I was involved in a research project which reused data acquired from patients on a Covid isolation ward during the first two waves of the pandemic. That research project sought to understand how nurses interpreted continuous data from the clinical-grade wearables we used to monitor these high-risk patients during Covid. It took our research team more than 18 months to obtain the relevant permissions to reuse the data for our proposed analysis. Our application was reviewed by the Confidentiality Advisory Group—CAG—which provides independent expert advice on the use of confidential patient information without consent for research and non-research purposes. CAG already considers whether accessing the confidential data is justified by the public interest.
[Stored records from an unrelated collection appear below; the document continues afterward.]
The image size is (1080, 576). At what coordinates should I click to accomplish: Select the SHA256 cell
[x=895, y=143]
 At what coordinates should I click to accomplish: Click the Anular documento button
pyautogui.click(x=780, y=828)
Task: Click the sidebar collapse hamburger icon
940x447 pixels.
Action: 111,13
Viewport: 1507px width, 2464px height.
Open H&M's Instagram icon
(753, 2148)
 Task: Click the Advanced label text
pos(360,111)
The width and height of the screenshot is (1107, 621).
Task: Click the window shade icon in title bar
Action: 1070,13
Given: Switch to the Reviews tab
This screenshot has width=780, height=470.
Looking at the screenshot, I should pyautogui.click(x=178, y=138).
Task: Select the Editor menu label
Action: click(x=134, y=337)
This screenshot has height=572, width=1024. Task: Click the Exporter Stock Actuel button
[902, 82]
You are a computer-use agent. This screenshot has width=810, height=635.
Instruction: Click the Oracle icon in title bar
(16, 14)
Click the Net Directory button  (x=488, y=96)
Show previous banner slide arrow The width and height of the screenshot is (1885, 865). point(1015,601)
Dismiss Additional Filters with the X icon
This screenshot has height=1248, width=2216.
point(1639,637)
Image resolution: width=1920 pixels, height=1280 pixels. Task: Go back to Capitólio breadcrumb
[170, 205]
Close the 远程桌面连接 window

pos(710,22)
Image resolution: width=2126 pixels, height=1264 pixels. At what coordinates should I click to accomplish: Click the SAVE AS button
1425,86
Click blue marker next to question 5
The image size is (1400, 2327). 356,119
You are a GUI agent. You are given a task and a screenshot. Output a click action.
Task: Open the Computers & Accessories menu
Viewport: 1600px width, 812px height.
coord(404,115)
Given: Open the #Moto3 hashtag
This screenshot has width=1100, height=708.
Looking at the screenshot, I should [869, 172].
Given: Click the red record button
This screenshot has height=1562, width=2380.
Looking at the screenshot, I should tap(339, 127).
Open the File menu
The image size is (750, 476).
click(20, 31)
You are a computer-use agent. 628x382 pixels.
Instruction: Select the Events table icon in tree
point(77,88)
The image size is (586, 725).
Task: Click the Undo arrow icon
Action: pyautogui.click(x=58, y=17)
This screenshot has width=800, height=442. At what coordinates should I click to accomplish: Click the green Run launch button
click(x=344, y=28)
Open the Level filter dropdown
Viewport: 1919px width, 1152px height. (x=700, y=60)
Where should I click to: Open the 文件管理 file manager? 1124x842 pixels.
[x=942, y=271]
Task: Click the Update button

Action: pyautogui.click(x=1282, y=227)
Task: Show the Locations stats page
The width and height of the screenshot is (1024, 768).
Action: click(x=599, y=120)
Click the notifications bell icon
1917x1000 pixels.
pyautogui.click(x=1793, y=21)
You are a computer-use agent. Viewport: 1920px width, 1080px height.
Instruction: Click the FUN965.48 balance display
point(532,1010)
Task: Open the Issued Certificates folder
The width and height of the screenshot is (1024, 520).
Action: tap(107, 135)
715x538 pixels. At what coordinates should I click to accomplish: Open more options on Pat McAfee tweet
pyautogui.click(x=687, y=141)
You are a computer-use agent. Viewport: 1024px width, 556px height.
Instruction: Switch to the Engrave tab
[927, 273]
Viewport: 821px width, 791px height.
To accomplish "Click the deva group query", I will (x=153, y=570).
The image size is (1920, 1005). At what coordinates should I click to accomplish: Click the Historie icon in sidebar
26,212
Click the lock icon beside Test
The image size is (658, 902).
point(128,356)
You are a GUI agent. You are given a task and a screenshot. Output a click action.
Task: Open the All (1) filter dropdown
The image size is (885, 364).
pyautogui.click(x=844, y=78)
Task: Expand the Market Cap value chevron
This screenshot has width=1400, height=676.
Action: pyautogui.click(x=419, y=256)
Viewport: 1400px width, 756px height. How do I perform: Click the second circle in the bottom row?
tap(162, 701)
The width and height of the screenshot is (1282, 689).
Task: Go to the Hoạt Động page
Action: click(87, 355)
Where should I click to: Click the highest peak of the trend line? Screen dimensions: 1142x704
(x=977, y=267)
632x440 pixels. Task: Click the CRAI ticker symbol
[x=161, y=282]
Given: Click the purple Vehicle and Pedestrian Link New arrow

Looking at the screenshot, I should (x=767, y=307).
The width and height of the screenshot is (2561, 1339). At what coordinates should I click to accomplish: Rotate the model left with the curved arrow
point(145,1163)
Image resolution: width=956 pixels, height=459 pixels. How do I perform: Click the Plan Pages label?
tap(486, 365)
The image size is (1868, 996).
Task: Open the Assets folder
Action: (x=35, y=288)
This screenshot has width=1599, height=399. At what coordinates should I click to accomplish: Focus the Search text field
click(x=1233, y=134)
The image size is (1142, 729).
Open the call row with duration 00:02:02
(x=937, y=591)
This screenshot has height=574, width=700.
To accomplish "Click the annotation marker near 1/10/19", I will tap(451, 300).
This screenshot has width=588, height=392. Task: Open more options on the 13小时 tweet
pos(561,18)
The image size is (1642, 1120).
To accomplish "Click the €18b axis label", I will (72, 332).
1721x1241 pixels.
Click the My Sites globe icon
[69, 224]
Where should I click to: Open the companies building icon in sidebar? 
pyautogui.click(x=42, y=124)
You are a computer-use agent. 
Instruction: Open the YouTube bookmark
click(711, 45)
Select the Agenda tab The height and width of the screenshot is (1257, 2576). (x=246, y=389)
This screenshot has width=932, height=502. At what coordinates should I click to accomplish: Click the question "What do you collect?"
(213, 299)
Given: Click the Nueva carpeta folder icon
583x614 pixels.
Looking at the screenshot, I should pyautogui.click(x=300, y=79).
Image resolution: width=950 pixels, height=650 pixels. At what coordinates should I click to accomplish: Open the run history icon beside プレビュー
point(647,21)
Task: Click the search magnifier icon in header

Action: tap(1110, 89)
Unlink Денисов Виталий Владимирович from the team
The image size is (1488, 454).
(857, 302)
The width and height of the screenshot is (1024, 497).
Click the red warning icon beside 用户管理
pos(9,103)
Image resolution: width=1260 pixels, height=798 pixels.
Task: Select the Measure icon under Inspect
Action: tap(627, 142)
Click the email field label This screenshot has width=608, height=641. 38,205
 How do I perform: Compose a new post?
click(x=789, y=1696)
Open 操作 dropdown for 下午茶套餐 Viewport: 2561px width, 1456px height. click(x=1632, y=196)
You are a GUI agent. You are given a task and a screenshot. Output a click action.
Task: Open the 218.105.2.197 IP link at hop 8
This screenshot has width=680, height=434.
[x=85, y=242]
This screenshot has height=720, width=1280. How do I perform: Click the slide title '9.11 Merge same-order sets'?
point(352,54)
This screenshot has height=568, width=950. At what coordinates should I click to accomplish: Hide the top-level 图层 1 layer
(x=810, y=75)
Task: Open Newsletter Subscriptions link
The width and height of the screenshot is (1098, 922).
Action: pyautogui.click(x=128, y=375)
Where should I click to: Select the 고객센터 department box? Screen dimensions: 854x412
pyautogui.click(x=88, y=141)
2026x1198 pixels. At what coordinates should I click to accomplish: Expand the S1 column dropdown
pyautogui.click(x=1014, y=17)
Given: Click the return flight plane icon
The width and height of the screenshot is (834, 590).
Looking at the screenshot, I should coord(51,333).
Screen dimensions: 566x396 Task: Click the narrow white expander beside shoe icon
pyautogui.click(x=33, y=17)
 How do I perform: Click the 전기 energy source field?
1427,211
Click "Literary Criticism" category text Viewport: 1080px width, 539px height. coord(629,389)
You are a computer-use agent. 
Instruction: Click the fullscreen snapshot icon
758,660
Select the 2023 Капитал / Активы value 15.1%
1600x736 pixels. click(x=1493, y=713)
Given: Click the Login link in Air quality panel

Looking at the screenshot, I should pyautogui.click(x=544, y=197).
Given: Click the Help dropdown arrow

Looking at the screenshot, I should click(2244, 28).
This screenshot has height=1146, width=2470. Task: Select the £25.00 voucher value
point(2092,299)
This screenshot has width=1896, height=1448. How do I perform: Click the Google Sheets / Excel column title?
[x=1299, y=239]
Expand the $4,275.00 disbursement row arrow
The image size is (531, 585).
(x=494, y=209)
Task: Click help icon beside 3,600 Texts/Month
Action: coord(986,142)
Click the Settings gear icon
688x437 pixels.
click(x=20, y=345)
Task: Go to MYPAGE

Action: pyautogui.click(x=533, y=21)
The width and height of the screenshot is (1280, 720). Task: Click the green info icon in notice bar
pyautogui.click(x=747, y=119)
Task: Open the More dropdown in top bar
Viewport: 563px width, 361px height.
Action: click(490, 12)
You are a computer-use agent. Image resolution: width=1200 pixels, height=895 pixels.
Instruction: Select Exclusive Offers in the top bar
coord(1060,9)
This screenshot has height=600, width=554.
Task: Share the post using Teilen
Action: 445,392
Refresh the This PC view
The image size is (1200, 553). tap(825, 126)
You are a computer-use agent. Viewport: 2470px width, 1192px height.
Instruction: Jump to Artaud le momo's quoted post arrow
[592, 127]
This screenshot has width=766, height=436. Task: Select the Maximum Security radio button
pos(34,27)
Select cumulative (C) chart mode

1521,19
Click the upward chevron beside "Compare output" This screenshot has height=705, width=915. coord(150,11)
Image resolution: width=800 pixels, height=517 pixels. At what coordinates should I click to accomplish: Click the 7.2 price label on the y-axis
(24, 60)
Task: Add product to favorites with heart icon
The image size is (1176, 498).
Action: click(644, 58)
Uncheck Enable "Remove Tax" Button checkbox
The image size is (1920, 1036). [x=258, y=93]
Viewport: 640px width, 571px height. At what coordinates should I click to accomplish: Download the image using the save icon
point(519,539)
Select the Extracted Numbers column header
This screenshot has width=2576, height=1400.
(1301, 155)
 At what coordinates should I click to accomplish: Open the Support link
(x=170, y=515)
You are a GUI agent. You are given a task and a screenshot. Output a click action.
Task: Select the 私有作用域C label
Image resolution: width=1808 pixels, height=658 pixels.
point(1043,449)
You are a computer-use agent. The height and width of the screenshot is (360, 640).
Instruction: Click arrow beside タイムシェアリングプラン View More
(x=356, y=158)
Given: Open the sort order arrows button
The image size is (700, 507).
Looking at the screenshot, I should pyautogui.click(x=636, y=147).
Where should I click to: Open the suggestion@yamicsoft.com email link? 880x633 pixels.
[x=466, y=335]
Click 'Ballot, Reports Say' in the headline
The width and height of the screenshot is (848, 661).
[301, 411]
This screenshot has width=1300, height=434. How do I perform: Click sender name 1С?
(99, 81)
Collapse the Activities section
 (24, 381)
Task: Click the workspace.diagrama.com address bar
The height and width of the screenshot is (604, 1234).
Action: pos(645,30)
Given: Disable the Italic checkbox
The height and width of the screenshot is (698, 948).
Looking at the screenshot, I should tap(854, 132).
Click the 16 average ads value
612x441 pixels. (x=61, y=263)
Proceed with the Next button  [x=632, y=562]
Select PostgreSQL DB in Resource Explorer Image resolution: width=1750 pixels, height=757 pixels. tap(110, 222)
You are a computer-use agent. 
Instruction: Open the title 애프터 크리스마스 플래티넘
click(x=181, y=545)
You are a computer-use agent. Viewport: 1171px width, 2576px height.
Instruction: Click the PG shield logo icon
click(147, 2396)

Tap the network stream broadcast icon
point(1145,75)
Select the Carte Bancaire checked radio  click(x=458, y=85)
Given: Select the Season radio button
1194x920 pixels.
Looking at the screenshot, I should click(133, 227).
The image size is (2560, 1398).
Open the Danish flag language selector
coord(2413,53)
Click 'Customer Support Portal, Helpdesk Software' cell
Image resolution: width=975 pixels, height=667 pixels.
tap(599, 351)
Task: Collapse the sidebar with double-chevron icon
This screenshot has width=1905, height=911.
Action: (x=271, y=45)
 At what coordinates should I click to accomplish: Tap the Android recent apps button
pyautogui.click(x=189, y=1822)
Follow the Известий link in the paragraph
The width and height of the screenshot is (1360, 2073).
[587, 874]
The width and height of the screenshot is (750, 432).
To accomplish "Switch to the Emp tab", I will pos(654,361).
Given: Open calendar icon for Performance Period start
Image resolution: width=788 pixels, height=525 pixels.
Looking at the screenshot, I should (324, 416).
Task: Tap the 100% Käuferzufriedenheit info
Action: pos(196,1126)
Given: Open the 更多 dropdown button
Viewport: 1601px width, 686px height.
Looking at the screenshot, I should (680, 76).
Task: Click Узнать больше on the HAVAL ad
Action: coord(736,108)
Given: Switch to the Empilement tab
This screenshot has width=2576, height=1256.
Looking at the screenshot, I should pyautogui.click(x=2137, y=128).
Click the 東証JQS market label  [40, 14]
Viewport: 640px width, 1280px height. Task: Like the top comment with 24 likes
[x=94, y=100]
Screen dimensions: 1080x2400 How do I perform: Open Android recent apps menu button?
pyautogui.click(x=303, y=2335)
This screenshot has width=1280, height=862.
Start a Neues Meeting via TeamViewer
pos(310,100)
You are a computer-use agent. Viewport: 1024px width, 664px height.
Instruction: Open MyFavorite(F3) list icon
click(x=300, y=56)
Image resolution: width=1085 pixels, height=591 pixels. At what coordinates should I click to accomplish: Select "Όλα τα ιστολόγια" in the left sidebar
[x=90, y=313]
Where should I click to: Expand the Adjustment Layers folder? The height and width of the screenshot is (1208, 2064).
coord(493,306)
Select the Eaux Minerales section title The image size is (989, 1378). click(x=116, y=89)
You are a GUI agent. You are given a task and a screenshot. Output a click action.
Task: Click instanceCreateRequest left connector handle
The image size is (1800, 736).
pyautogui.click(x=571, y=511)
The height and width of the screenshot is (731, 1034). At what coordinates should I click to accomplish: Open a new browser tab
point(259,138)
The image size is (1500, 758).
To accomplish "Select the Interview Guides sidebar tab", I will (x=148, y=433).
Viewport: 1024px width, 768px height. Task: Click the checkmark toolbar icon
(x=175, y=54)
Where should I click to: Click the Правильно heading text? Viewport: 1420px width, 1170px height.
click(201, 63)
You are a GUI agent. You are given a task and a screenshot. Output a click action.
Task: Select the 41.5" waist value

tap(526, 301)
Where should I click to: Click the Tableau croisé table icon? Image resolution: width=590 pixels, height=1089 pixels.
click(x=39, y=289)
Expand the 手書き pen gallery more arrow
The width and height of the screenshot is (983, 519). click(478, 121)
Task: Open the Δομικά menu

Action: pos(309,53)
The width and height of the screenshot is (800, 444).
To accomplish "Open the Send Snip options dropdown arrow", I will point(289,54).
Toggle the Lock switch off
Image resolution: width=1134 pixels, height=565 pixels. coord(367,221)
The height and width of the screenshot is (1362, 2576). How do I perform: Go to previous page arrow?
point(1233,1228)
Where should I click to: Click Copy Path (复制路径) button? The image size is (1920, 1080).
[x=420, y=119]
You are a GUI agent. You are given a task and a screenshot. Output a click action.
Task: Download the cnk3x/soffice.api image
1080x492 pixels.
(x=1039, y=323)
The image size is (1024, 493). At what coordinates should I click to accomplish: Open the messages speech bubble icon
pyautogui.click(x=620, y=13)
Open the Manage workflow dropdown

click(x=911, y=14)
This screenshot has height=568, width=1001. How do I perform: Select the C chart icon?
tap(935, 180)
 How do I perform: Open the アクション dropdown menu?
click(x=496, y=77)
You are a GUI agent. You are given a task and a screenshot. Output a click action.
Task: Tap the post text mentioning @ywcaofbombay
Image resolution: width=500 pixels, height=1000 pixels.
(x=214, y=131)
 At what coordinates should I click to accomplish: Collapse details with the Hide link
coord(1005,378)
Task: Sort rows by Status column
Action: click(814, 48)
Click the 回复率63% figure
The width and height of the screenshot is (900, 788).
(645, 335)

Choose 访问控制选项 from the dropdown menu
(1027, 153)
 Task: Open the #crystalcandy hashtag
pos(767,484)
Its advice is then used by the HRA and the Secretary of State for Health and Social Care to decide whether to grant access to the confidential data.
The existing provisions in this country to allow access to data for research purposes are stringent, and it is entirely right that they should be. The UK is respected the world over for the checks and balances of its research governance. The relevant safeguards already exist in the current legislation. Adding a further public interest test will only increase the amount of bureaucracy that will inevitably be introduced by the research services offices, or RSOs, and the translational research offices, or TROs, of our universities, which are very good at doing this.
The extra burden will fall on the researchers themselves, and some researchers may decide to concentrate their available time and energy elsewhere. This amendment, I am afraid, will have the unintended consequence of having a negative impact on research in this country, so I cannot support it.